After photographing the Turner Prize shortlist for the Tate Gallery and Channel 4 for two years, he was invited to join a project photographing visual artists for the musician Peter Gabriel. This led to photographing Peter Gabriel himself and many world music artists for CD covers on the Real World record label. He has also provided album cover artwork and publicity pictures for the bands Talk Talk, Mark Hollis and Pig.
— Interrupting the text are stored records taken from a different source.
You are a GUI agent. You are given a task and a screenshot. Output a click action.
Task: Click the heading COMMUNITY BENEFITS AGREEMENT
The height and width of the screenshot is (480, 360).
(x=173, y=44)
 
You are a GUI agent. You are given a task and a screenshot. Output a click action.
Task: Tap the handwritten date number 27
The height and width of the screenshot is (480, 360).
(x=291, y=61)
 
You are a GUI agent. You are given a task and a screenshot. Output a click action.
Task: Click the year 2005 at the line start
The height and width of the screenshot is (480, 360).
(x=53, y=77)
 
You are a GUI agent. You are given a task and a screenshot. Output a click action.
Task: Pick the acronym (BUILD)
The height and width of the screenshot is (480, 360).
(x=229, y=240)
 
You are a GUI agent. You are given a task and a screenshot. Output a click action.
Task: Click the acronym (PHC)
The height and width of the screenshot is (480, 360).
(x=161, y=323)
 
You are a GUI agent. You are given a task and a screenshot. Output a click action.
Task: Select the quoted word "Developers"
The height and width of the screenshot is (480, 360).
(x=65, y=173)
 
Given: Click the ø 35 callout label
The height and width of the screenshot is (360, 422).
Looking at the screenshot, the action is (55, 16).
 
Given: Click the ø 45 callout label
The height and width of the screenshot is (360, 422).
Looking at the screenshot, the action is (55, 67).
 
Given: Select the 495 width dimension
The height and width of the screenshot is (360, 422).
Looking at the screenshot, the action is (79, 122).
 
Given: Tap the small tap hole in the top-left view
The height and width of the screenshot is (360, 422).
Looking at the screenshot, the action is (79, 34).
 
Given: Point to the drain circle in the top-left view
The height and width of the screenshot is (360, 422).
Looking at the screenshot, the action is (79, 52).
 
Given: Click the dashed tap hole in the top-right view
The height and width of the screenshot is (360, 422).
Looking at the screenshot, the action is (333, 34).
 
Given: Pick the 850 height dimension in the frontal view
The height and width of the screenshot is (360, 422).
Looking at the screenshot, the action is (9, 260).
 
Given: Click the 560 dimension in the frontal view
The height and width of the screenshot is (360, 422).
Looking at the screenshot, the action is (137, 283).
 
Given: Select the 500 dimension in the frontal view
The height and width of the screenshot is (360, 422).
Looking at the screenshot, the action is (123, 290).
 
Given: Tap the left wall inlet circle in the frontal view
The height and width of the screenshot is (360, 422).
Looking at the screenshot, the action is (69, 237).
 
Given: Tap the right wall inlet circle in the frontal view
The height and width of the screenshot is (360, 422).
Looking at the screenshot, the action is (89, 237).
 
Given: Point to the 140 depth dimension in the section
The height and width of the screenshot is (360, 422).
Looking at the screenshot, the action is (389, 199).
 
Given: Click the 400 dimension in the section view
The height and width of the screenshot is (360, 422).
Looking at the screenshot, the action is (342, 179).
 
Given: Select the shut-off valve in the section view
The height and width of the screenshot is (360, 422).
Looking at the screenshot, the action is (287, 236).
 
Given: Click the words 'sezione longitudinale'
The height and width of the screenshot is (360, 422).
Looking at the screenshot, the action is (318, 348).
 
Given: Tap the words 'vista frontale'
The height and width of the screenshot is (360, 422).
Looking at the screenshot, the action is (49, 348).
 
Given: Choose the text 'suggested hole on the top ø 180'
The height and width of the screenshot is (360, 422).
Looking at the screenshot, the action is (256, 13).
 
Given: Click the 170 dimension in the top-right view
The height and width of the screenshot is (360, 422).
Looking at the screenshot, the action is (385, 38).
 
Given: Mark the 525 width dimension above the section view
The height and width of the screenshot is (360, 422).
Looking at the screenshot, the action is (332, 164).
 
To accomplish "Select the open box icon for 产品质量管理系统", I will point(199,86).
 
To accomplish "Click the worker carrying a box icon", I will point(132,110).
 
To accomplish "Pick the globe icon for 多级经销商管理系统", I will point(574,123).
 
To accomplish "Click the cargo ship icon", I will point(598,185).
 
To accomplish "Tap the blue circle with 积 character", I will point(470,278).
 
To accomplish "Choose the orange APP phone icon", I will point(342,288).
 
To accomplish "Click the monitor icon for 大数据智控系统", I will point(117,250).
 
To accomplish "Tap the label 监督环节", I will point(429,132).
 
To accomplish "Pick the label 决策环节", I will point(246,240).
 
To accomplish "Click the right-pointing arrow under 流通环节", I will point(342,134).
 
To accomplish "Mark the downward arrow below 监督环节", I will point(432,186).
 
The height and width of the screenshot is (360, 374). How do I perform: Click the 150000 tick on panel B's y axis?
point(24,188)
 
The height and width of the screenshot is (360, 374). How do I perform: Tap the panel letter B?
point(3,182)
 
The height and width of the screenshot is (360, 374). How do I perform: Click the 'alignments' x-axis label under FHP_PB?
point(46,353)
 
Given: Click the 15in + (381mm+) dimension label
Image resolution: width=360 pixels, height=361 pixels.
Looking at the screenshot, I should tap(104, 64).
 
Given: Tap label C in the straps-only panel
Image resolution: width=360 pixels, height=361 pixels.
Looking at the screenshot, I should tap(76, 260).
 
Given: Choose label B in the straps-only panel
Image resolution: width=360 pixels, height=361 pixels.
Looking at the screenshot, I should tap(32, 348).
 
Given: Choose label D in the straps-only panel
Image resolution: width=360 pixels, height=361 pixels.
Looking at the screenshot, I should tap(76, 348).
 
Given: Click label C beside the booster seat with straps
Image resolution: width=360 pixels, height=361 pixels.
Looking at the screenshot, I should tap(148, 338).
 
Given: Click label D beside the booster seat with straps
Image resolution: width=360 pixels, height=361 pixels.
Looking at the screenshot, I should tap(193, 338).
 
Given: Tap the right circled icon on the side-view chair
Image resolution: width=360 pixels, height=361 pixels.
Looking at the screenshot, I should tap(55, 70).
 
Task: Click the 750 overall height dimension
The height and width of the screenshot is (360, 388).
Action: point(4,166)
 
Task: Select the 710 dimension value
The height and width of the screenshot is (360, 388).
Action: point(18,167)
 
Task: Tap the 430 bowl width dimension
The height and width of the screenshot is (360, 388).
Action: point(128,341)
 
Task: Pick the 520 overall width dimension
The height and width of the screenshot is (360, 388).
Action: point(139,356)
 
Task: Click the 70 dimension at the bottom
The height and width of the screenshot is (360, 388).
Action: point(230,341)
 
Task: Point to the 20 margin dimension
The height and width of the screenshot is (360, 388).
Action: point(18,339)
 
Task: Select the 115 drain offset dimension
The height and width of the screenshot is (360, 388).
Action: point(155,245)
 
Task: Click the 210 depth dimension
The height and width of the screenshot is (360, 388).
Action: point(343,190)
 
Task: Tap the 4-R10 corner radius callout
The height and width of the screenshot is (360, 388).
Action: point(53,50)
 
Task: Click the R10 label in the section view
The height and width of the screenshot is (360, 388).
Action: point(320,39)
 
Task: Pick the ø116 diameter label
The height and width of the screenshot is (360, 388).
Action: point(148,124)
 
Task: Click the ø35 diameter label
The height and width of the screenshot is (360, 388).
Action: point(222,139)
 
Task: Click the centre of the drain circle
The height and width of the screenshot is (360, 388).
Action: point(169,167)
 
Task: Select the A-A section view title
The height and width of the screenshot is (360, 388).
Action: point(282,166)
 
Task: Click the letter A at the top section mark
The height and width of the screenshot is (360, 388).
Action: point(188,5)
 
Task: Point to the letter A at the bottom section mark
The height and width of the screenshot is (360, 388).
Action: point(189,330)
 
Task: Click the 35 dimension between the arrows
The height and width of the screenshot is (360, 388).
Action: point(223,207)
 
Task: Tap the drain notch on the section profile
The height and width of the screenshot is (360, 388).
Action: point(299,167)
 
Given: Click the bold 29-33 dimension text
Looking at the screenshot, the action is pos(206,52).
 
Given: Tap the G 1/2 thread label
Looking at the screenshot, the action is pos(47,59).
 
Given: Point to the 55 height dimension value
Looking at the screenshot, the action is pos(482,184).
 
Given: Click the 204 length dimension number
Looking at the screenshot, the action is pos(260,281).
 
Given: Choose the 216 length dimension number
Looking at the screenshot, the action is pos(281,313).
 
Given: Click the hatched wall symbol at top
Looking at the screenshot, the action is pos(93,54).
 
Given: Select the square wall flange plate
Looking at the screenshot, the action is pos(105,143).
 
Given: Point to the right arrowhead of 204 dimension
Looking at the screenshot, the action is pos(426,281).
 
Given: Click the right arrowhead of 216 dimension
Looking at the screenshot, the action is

He has done a good deal of work for automotive magazines including: Top Gear, Car, Bike, Performance Bike and Land Rover Magazine. As a part of his work for Car and Top Gear magazine he has spent several weeks of his life trapped in a car with the Top Gear and Grand Tour presenter James May on motoring and travel stories. This turned out not to be such a trial due to a shared interest in crosswords, cafes and pubs.

Equipment 

For those of you with an interest in such things, I have used a variety of cameras over the years. The early 35mm pictures were taken on a Nikon F (the Apollo type - you can recognise these pictures by their rounded frame corners) and a Nikkormat FTN. Later I added a couple of Nikon FEs when the Nikkormat broke down. In 1996 I moved over to the Canon EOS 1n because their autofocus was so much better and I struggled with action photos for car and bike magazines (it helped a bit but I am fundamentally no good at action photography). I have also had several Olympus XAs, a Nikon FM2n and a Leica M6 (my favourite camera). In medium format I have used a Yashicamat, Bronica ETRS, Mamiya C330, Hasselblad 500CM, Hasselblad SWC, Mamiya RZ67, Pentax 6x7 and a Rolleiflex 3.5F. Digitally, I started with the Canon 5D mkII and since have used the 5D mkIII, Sony A7R II and a Fuji X100T.